In general, if an agency takes corrective action in response to a protest by the due date for its report in response to the protest, we consider such action to be prompt and will not recommend reimbursement of protest costs, even where the protest is clearly meritorious. TRAX Int’l Corp.--Costs, B-410441.5, Aug. 26, 2015, 2015 CPD ¶ 276 at 3‑4. Where the agency takes corrective action prior to the supplemental agency report, we will generally view this action as prompt where the allegations raised in the supplemental protest were not related to the initial protest, that is, unless the agency's investigation of the initial protest should have revealed the asserted evaluation flaws alleged in the supplemental protest. Metalcraft, Inc.--Costs, B-402181.3, May 17, 2010, 2010 CPD ¶ 116 at 3.
Zeneth raises various allegations in its supplemental protest challenging the agency’s evaluation of the successful vendors under the technical and past performance factors, as well as the agency’s evaluation of price reasonableness and realism. Protester’s Comments and Supp. Protest at 29-53. First, it is not apparent from our review that the issues raised by the protester in its supplemental protest were clearly meritorious. At the very least, further development of the record--to include the agency’s response to the new allegations--would be required to resolve the issues raised in the supplemental protest. Additionally, our review of the supplemental protest allegations does not show that they are reasonably related to the issues raised in the initial protest, such that the agency would have been on notice of the issues raised in the supplemental protest on reasonable investigation of the record. Thus, we conclude that the agency did not unduly delay taking action on the supplemental protest allegations.

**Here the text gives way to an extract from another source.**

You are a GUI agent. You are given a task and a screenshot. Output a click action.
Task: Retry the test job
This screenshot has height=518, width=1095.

In this regard, while Zeneth’s initial protest focused primarily on challenges to its own evaluation, the supplemental protest primarily focused on the agency’s evaluation of the quotations submitted by the successful vendors, and the agency’s price evaluation. For example, in its supplemental protest, Zeneth challenged the agency’s evaluation of past performance for two of the successful vendors. Protester’s Comments and Supp. Protest at 33-36. Even if this issue were found to be clearly meritorious--which cannot be determined without further development of the record--we conclude that the agency promptly took corrective action in response to these supplemental allegations because they are not related to the initial protest.

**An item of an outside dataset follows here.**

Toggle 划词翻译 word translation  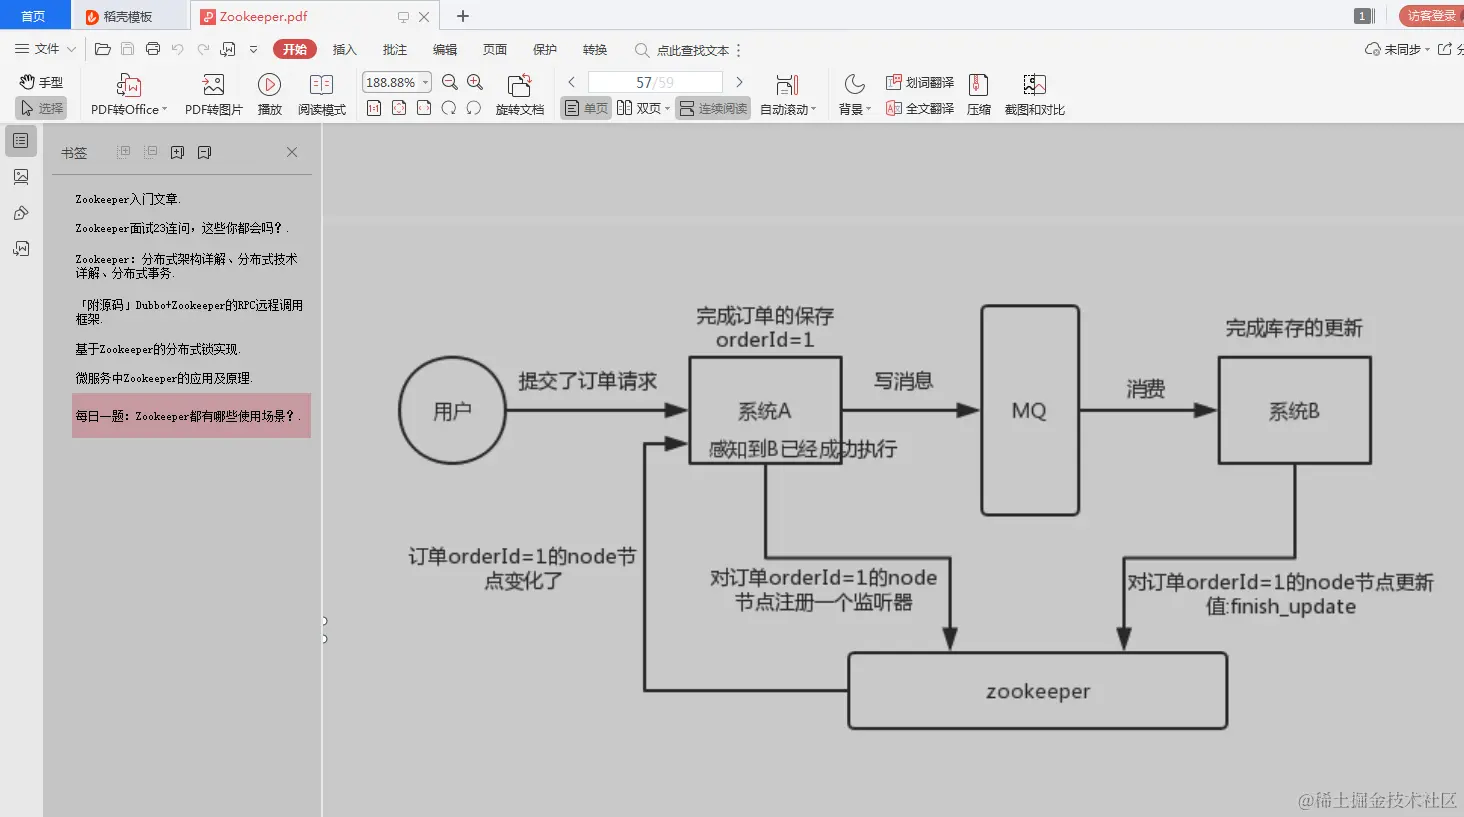(918, 81)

As discussed, when an agency takes corrective action before the due date set for receipt of the agency report, our Office views such action as prompt and will not recommend the reimbursement of costs. LGS Innovations LLC, B‑405932.3, Apr. 26, 2012, 2012 CPD ¶ 147 at 2. Here, Zeneth filed its supplemental protest on April 27, and our Office requested that the agency submit its report responding to the supplemental protest by May 8. The agency notified our Office of its intent to take corrective action on May 1. Under these circumstances, we consider the corrective action to have been prompt. As such, there is no basis for recommending that Zeneth be reimbursed the costs of filing and pursuing its initial and supplemental protest. Career Sys. Dev. Corp.--Costs, B-411346.10, July 18, 2018, 2018 CPD ¶ 249 at 4-5.
The request for reimbursement of costs is denied.